Date Night: We've been wanting to try Rosemary and Vine in Rye for a while now - It's a fully vegetarian Mediterranean restaurant.  Before dinner, we hit up Rye Grill & Bar for a cocktail and were lucky enough to snag seats by the fire. Dinner started with pickled vegetables and their tasting plate of dips (hummus, baba ganoush, labneh, and muhammara).  Then for our mains, I ordered the kale and quinoa salad with tahini vinaigrette and Ravi got the grilled flatbread pizza.  We also had a glass of red wine each.  Everything was excellent.  We'll definitely be back.  When we got home for dinner, I was craving something sweet, so had a few squares of dark chocolate. 

Sunday 10.23.16

Pre-workout: Another sightly lazy morning with a light breakfast of seeded rye toast topped with peanut butter, banana, honey, cinnamon, and pomegranate seeds. Plus a cup of coffee with whole milk.  For my workout, I ran two miles and then went to our complex gym for weights and interval training. 
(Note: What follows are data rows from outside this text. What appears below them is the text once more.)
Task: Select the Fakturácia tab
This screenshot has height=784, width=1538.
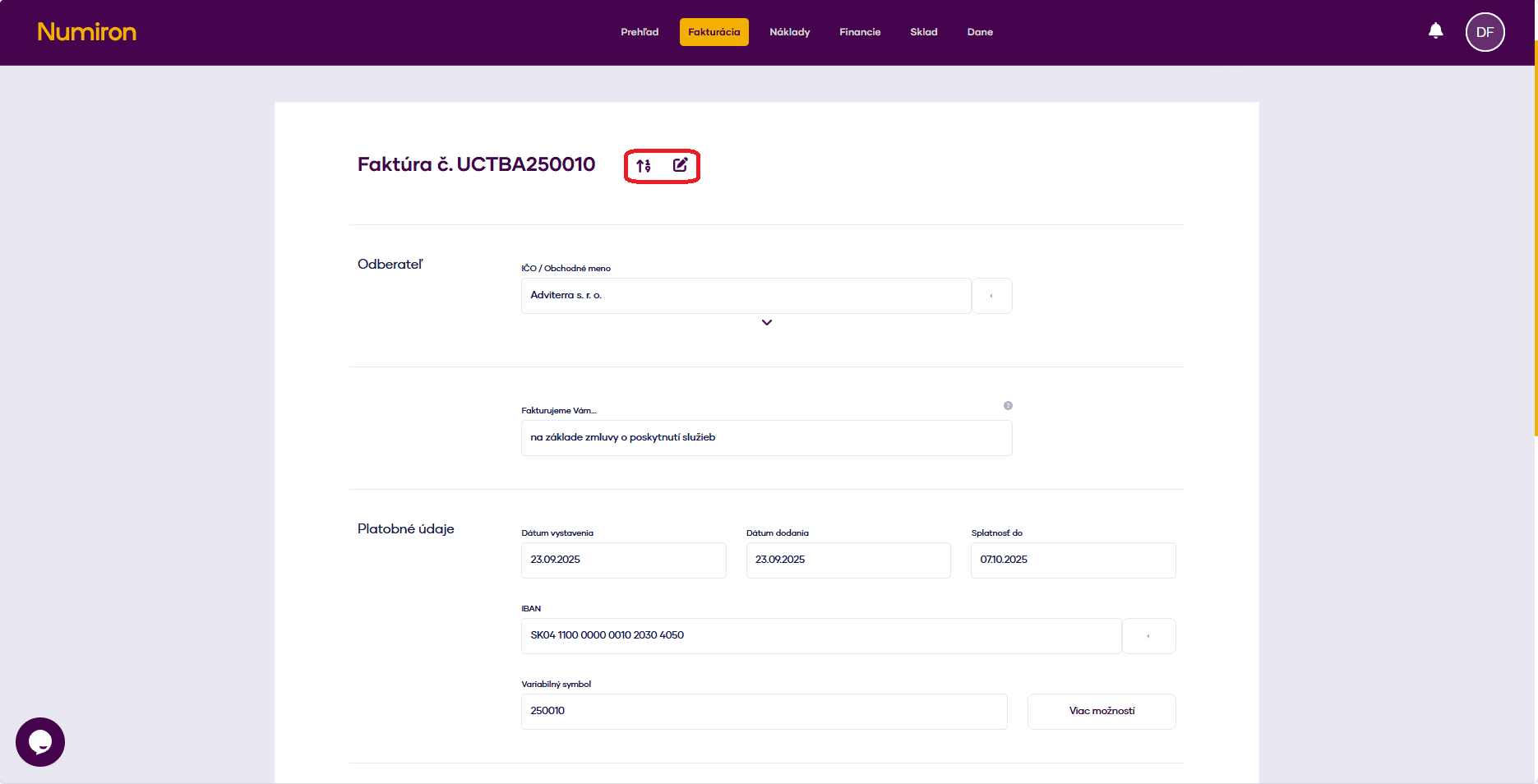Action: (714, 32)
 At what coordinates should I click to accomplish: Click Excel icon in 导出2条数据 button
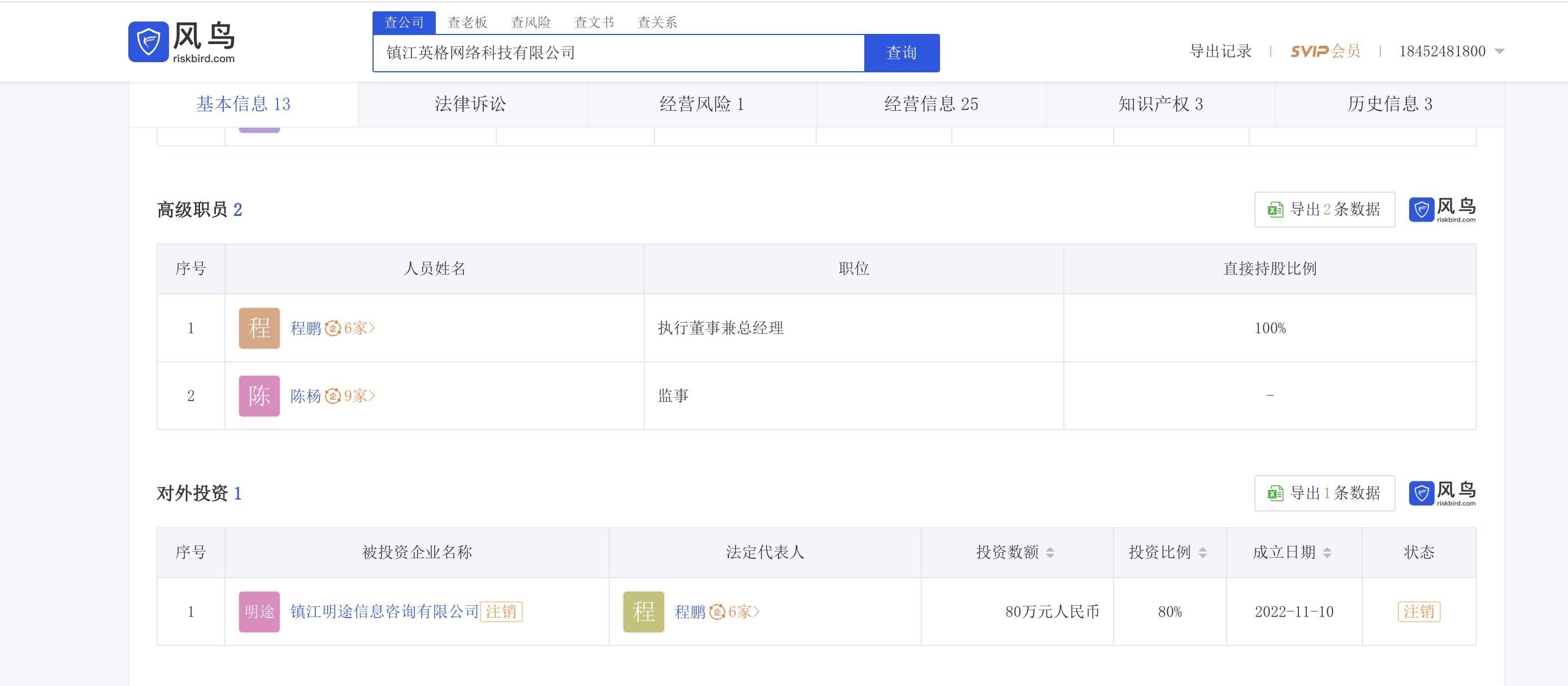[1275, 210]
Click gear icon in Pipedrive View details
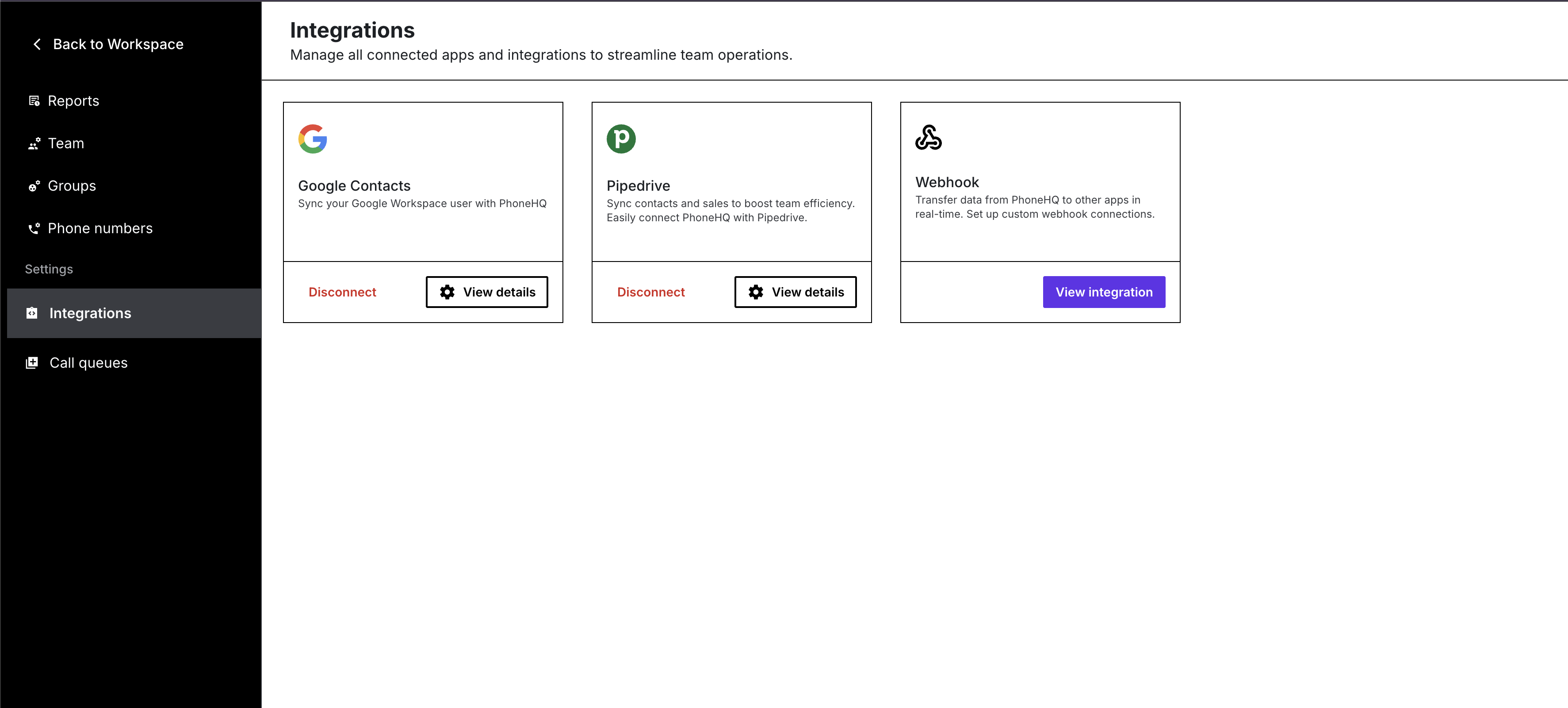1568x708 pixels. click(756, 292)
Post-workout: An Rx Bar, wheatgrass shot, and some raspberries.

Lunch: I forgot to take a picture, but it was essentially the same as Saturday's with one less slice of toast and subbing fried eggs for scrambled.  I'm a complete creature of habit when it comes to certain meals. 

Happy Hour: Compared to yesterday's rain, today was glorious, so Ravi and I wanted to take advantage and get out of the house.  We decided to drive to Port Chester and walk around to find a place for happy hour.  We ended up at Saltaire - a raw bar and seafood restaurant.  We didn't order any food this time, but will definitely go back for a date night.  The menu looked delicious and we loved the ambiance!  

Dinner: Ravi was craving Italian, so I decided to try my hand at a healthy-ish lasagna.  It was based off a New York Times recipe that incorporated collard greens between the layers. I used brown rice noodles, cut back on the cheese, and made my own marinara rather than using bottled.  The lasagna was good, but not great given the effort involved.  The marinara was amazing though - so that recipe will be coming soon!  We also had a salad with a maple dijon dressing, apple, pomegranate seeds, and spicy pecans (recipe coming soon as well!)